→ Problem requirements
Scan the entries for lines with the word "Given" and copy those lines.

→ Input data

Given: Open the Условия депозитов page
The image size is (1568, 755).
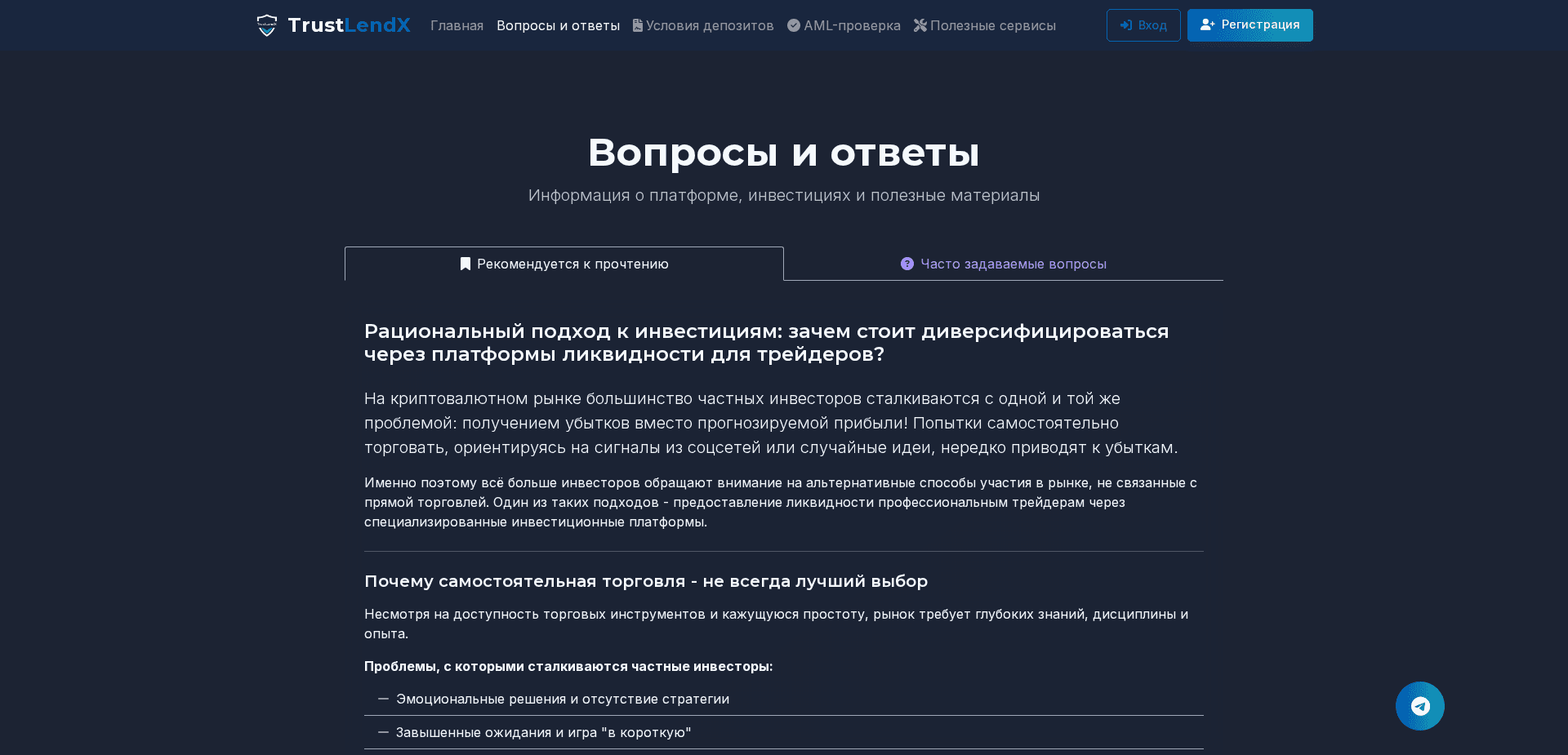Looking at the screenshot, I should pyautogui.click(x=710, y=25).
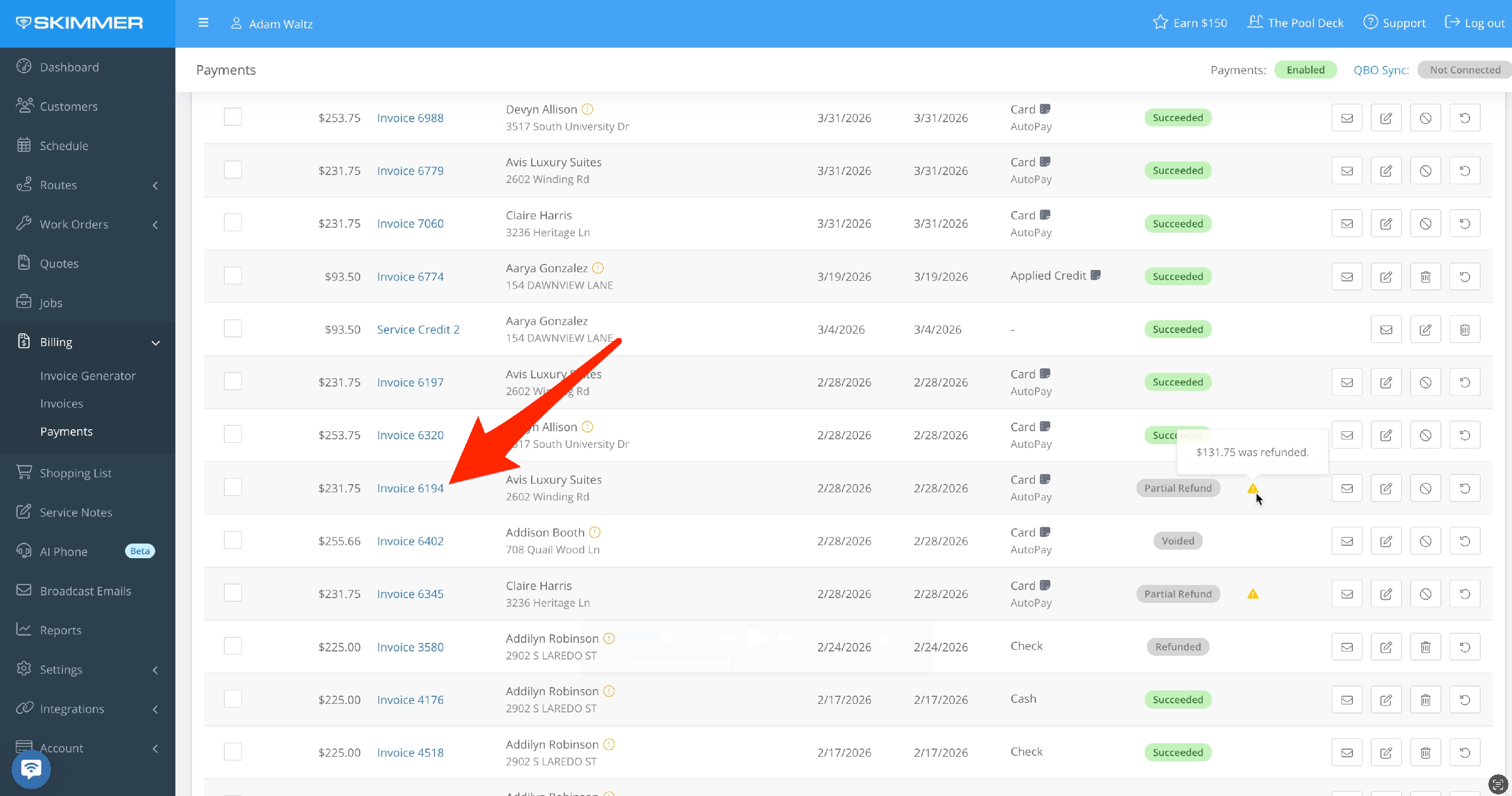Refund the Invoice 6197 payment

pyautogui.click(x=1465, y=382)

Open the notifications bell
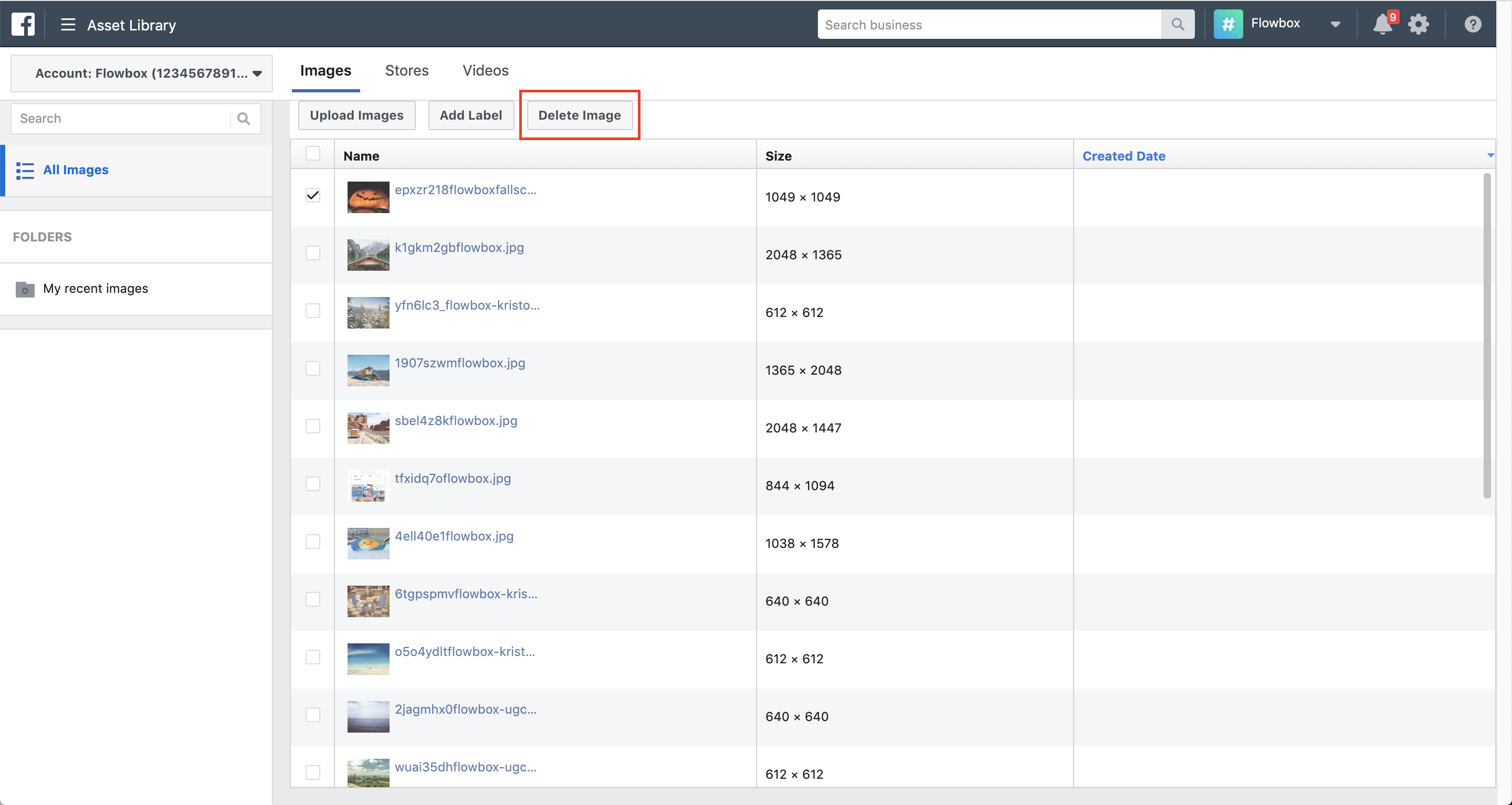click(1382, 25)
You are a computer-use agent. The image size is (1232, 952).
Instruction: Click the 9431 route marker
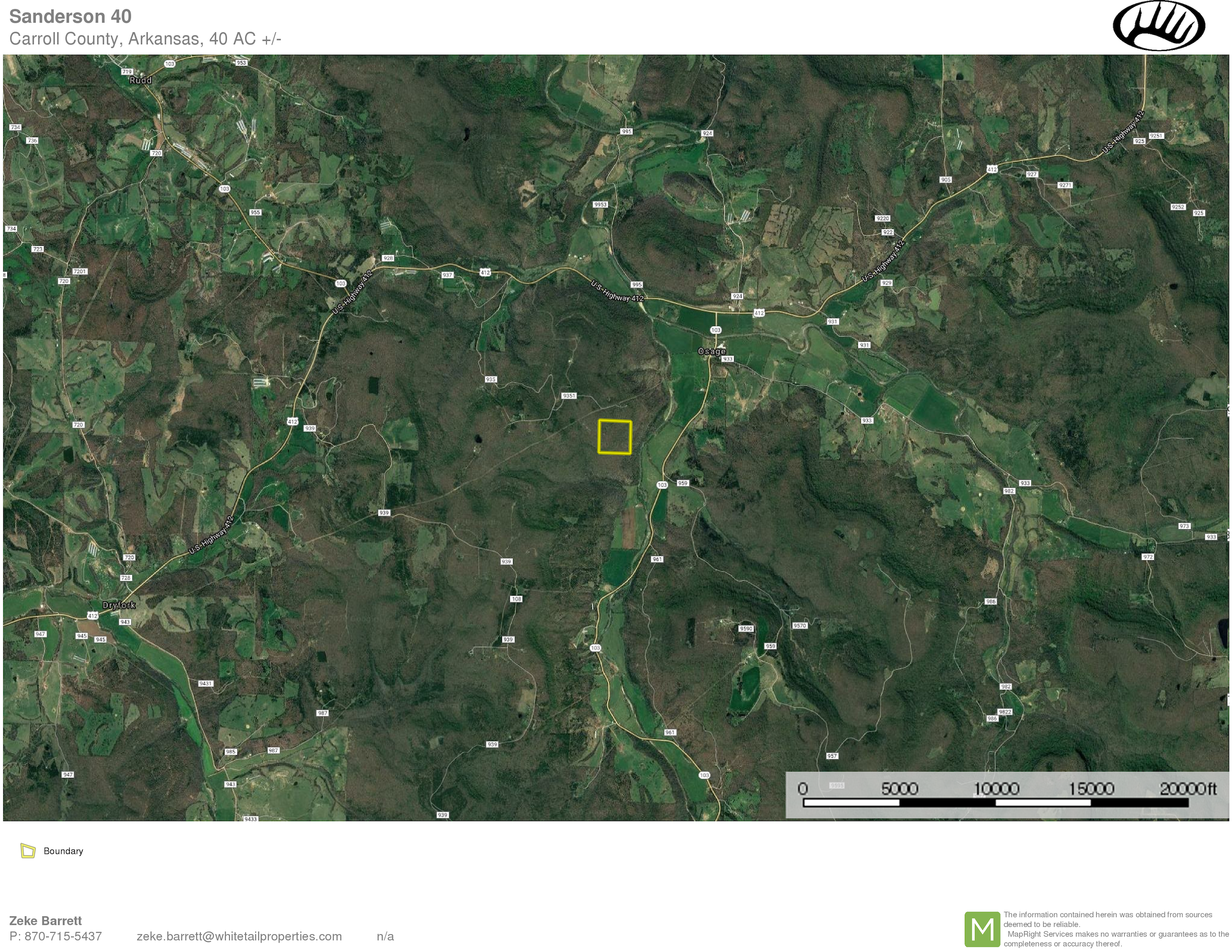tap(205, 684)
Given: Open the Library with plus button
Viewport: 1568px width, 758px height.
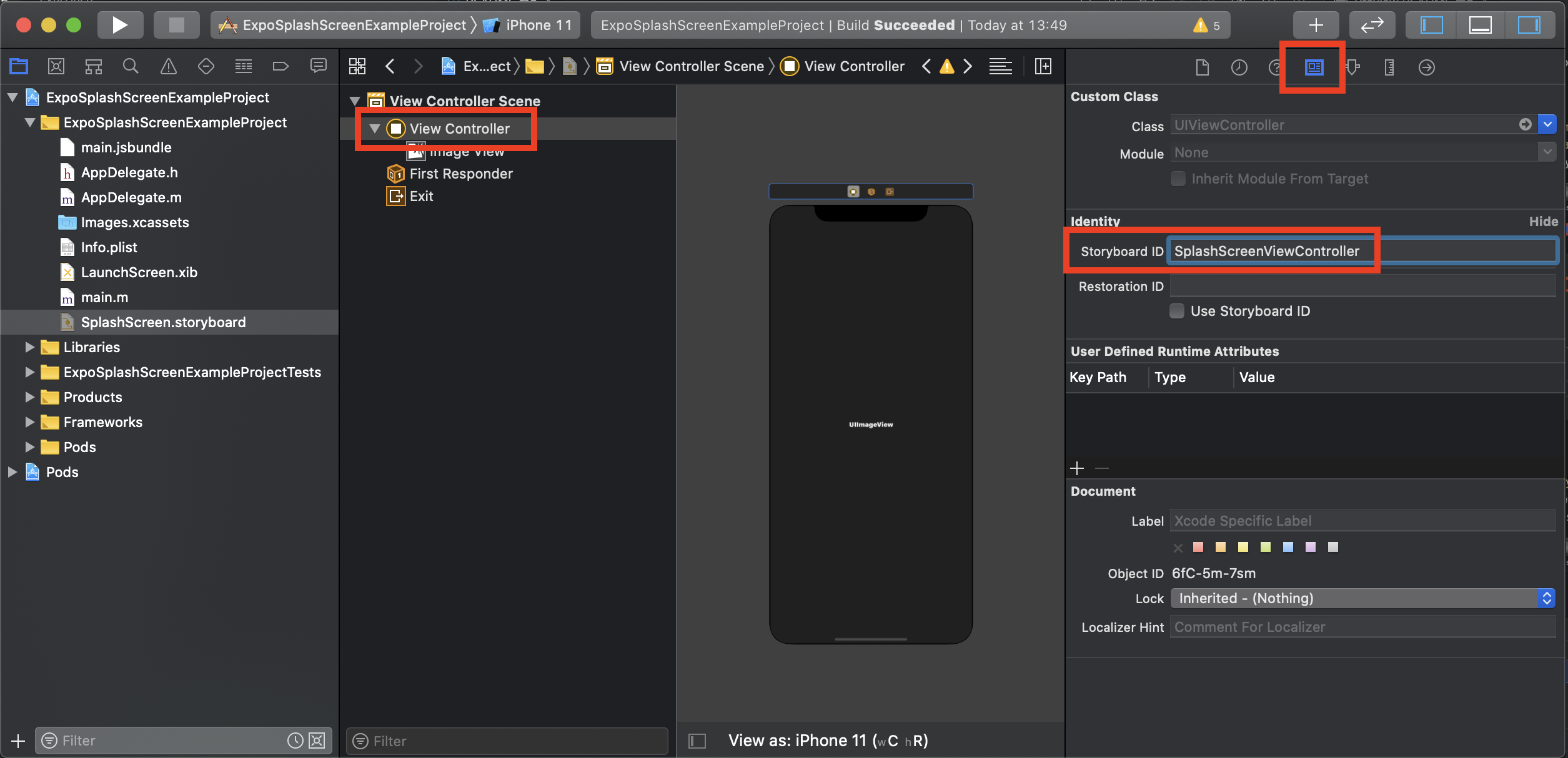Looking at the screenshot, I should pos(1316,25).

→ Finished task
Given: Open the Условия депозитов page
Given: Open the Library with plus button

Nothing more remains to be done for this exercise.